### Dataset content

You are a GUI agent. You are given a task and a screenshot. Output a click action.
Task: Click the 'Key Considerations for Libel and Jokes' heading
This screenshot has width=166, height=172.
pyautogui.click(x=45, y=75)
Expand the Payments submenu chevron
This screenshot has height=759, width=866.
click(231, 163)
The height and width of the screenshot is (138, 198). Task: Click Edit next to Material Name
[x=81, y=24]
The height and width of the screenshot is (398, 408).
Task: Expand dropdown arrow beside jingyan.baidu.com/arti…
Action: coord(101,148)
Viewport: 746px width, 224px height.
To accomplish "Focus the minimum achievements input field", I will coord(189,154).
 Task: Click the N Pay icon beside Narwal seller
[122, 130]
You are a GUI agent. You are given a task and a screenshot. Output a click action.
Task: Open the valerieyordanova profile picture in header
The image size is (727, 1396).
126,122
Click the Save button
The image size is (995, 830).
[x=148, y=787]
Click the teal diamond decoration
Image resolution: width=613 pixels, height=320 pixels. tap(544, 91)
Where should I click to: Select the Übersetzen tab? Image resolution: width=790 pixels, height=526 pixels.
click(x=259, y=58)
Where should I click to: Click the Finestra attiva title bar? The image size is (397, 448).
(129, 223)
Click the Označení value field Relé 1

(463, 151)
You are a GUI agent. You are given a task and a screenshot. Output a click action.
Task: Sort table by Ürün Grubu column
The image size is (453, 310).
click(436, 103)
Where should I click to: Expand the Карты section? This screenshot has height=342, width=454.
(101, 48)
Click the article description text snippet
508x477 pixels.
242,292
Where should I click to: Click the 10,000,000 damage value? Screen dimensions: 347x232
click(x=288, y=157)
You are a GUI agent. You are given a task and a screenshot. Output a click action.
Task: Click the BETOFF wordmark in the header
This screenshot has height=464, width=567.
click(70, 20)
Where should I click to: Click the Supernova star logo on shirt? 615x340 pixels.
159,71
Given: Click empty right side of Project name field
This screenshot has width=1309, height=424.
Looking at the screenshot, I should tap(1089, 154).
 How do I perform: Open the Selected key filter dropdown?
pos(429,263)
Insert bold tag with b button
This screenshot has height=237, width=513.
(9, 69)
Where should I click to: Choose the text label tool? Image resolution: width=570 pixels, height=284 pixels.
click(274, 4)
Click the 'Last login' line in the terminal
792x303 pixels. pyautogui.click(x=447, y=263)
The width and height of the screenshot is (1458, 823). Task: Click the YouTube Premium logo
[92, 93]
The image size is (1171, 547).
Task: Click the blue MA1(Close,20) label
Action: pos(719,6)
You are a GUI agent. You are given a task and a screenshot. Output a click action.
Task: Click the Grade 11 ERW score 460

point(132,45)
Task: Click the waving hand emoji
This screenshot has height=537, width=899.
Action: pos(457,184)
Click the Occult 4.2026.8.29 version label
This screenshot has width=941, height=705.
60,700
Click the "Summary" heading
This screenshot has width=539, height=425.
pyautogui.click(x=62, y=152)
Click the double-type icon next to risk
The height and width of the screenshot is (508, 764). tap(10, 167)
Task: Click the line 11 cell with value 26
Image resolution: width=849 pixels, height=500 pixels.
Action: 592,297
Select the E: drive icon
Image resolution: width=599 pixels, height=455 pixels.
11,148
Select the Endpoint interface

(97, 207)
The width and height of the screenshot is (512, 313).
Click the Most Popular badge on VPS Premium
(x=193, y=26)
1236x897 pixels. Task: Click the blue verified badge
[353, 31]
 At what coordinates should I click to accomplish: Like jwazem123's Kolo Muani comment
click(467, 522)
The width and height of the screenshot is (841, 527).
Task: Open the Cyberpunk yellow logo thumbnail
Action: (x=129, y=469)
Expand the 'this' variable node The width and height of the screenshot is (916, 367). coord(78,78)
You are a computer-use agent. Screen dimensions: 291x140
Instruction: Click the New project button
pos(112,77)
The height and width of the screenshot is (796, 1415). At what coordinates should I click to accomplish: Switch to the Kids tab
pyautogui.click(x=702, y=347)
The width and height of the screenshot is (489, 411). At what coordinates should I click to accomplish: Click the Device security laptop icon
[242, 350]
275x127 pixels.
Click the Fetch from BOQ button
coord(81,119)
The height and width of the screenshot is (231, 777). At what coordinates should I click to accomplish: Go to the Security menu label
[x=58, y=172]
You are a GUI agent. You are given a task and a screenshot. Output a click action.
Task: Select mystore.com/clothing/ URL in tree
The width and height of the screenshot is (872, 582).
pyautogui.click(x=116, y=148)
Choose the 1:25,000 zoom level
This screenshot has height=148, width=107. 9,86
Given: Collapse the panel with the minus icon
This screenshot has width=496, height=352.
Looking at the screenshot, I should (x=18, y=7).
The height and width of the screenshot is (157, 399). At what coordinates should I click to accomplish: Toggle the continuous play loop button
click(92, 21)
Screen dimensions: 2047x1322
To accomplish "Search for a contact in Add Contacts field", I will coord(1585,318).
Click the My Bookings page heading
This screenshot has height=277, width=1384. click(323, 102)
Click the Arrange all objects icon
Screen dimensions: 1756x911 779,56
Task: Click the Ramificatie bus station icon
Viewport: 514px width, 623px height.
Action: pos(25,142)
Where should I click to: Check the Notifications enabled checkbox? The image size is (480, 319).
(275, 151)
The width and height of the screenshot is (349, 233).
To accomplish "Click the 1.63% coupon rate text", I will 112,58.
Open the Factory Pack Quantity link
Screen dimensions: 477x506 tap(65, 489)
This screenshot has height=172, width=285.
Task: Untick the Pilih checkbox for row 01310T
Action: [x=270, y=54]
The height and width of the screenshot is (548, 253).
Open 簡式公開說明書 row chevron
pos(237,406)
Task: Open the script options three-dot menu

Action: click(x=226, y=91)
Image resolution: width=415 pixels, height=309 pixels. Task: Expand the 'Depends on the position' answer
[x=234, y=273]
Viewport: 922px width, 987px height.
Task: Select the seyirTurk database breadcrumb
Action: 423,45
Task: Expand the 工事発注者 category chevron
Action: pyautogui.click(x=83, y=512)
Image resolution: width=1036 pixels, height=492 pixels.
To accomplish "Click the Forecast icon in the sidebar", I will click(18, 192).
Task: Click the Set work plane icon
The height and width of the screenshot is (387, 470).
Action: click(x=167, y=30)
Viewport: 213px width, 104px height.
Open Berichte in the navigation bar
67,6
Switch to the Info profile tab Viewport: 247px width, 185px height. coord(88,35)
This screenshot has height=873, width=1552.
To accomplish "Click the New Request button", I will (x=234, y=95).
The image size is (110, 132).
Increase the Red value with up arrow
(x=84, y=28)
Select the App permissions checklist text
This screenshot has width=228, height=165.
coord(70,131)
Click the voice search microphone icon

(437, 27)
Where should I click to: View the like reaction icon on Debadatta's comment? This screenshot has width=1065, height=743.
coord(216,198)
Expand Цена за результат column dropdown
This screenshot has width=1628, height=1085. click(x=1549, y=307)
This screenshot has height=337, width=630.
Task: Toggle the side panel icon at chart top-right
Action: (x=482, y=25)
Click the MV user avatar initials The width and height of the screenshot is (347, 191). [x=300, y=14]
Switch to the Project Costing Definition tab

### Work order
Leaving no line out, return the data above verbatim.

### Written response
You are a GUI agent. You are given a task and a screenshot. Output a click action.
Task: Click the 'Key Considerations for Libel and Jokes' heading
This screenshot has width=166, height=172.
pyautogui.click(x=45, y=75)
Expand the Payments submenu chevron
This screenshot has height=759, width=866.
click(231, 163)
The height and width of the screenshot is (138, 198). Task: Click Edit next to Material Name
[x=81, y=24]
The height and width of the screenshot is (398, 408).
Task: Expand dropdown arrow beside jingyan.baidu.com/arti…
Action: coord(101,148)
Viewport: 746px width, 224px height.
To accomplish "Focus the minimum achievements input field", I will coord(189,154).
 Task: Click the N Pay icon beside Narwal seller
[122, 130]
You are a GUI agent. You are given a task and a screenshot. Output a click action.
Task: Open the valerieyordanova profile picture in header
The image size is (727, 1396).
126,122
Click the Save button
The image size is (995, 830).
[x=148, y=787]
Click the teal diamond decoration
Image resolution: width=613 pixels, height=320 pixels. tap(544, 91)
Where should I click to: Select the Übersetzen tab? Image resolution: width=790 pixels, height=526 pixels.
click(x=259, y=58)
Where should I click to: Click the Finestra attiva title bar? The image size is (397, 448).
(129, 223)
Click the Označení value field Relé 1

(463, 151)
You are a GUI agent. You are given a task and a screenshot. Output a click action.
Task: Sort table by Ürün Grubu column
The image size is (453, 310).
click(436, 103)
Where should I click to: Expand the Карты section? This screenshot has height=342, width=454.
(101, 48)
Click the article description text snippet
508x477 pixels.
242,292
Where should I click to: Click the 10,000,000 damage value? Screen dimensions: 347x232
click(x=288, y=157)
You are a GUI agent. You are given a task and a screenshot. Output a click action.
Task: Click the BETOFF wordmark in the header
This screenshot has height=464, width=567.
click(70, 20)
Where should I click to: Click the Supernova star logo on shirt? 615x340 pixels.
159,71
Given: Click empty right side of Project name field
This screenshot has width=1309, height=424.
Looking at the screenshot, I should tap(1089, 154).
 How do I perform: Open the Selected key filter dropdown?
pos(429,263)
Insert bold tag with b button
This screenshot has height=237, width=513.
(9, 69)
Where should I click to: Choose the text label tool? Image resolution: width=570 pixels, height=284 pixels.
click(274, 4)
Click the 'Last login' line in the terminal
792x303 pixels. pyautogui.click(x=447, y=263)
The width and height of the screenshot is (1458, 823). Task: Click the YouTube Premium logo
[92, 93]
The image size is (1171, 547).
Task: Click the blue MA1(Close,20) label
Action: pos(719,6)
You are a GUI agent. You are given a task and a screenshot. Output a click action.
Task: Click the Grade 11 ERW score 460

point(132,45)
Task: Click the waving hand emoji
This screenshot has height=537, width=899.
Action: pos(457,184)
Click the Occult 4.2026.8.29 version label
This screenshot has width=941, height=705.
60,700
Click the "Summary" heading
This screenshot has width=539, height=425.
pyautogui.click(x=62, y=152)
Click the double-type icon next to risk
The height and width of the screenshot is (508, 764). tap(10, 167)
Task: Click the line 11 cell with value 26
Image resolution: width=849 pixels, height=500 pixels.
Action: 592,297
Select the E: drive icon
Image resolution: width=599 pixels, height=455 pixels.
11,148
Select the Endpoint interface

(97, 207)
The width and height of the screenshot is (512, 313).
Click the Most Popular badge on VPS Premium
(x=193, y=26)
1236x897 pixels. Task: Click the blue verified badge
[353, 31]
 At what coordinates should I click to accomplish: Like jwazem123's Kolo Muani comment
click(467, 522)
The width and height of the screenshot is (841, 527).
Task: Open the Cyberpunk yellow logo thumbnail
Action: (x=129, y=469)
Expand the 'this' variable node The width and height of the screenshot is (916, 367). coord(78,78)
You are a computer-use agent. Screen dimensions: 291x140
Instruction: Click the New project button
pos(112,77)
The height and width of the screenshot is (796, 1415). At what coordinates should I click to accomplish: Switch to the Kids tab
pyautogui.click(x=702, y=347)
The width and height of the screenshot is (489, 411). At what coordinates should I click to accomplish: Click the Device security laptop icon
[242, 350]
275x127 pixels.
Click the Fetch from BOQ button
coord(81,119)
The height and width of the screenshot is (231, 777). At what coordinates should I click to accomplish: Go to the Security menu label
[x=58, y=172]
You are a GUI agent. You are given a task and a screenshot. Output a click action.
Task: Select mystore.com/clothing/ URL in tree
The width and height of the screenshot is (872, 582).
pyautogui.click(x=116, y=148)
Choose the 1:25,000 zoom level
This screenshot has height=148, width=107. 9,86
Given: Collapse the panel with the minus icon
This screenshot has width=496, height=352.
Looking at the screenshot, I should (x=18, y=7).
The height and width of the screenshot is (157, 399). At what coordinates should I click to accomplish: Toggle the continuous play loop button
click(92, 21)
Screen dimensions: 2047x1322
To accomplish "Search for a contact in Add Contacts field", I will coord(1585,318).
Click the My Bookings page heading
This screenshot has height=277, width=1384. click(323, 102)
Click the Arrange all objects icon
Screen dimensions: 1756x911 779,56
Task: Click the Ramificatie bus station icon
Viewport: 514px width, 623px height.
Action: pos(25,142)
Where should I click to: Check the Notifications enabled checkbox? The image size is (480, 319).
(275, 151)
The width and height of the screenshot is (349, 233).
To accomplish "Click the 1.63% coupon rate text", I will 112,58.
Open the Factory Pack Quantity link
Screen dimensions: 477x506 tap(65, 489)
This screenshot has height=172, width=285.
Task: Untick the Pilih checkbox for row 01310T
Action: [x=270, y=54]
The height and width of the screenshot is (548, 253).
Open 簡式公開說明書 row chevron
pos(237,406)
Task: Open the script options three-dot menu

Action: click(x=226, y=91)
Image resolution: width=415 pixels, height=309 pixels. Task: Expand the 'Depends on the position' answer
[x=234, y=273]
Viewport: 922px width, 987px height.
Task: Select the seyirTurk database breadcrumb
Action: 423,45
Task: Expand the 工事発注者 category chevron
Action: pyautogui.click(x=83, y=512)
Image resolution: width=1036 pixels, height=492 pixels.
To accomplish "Click the Forecast icon in the sidebar", I will click(18, 192).
Task: Click the Set work plane icon
The height and width of the screenshot is (387, 470).
Action: click(x=167, y=30)
Viewport: 213px width, 104px height.
Open Berichte in the navigation bar
67,6
Switch to the Info profile tab Viewport: 247px width, 185px height. coord(88,35)
This screenshot has height=873, width=1552.
To accomplish "Click the New Request button", I will (x=234, y=95).
The image size is (110, 132).
Increase the Red value with up arrow
(x=84, y=28)
Select the App permissions checklist text
This screenshot has width=228, height=165.
coord(70,131)
Click the voice search microphone icon

(437, 27)
Where should I click to: View the like reaction icon on Debadatta's comment? This screenshot has width=1065, height=743.
coord(216,198)
Expand Цена за результат column dropdown
This screenshot has width=1628, height=1085. click(x=1549, y=307)
This screenshot has height=337, width=630.
Task: Toggle the side panel icon at chart top-right
Action: (x=482, y=25)
Click the MV user avatar initials The width and height of the screenshot is (347, 191). [x=300, y=14]
Switch to the Project Costing Definition tab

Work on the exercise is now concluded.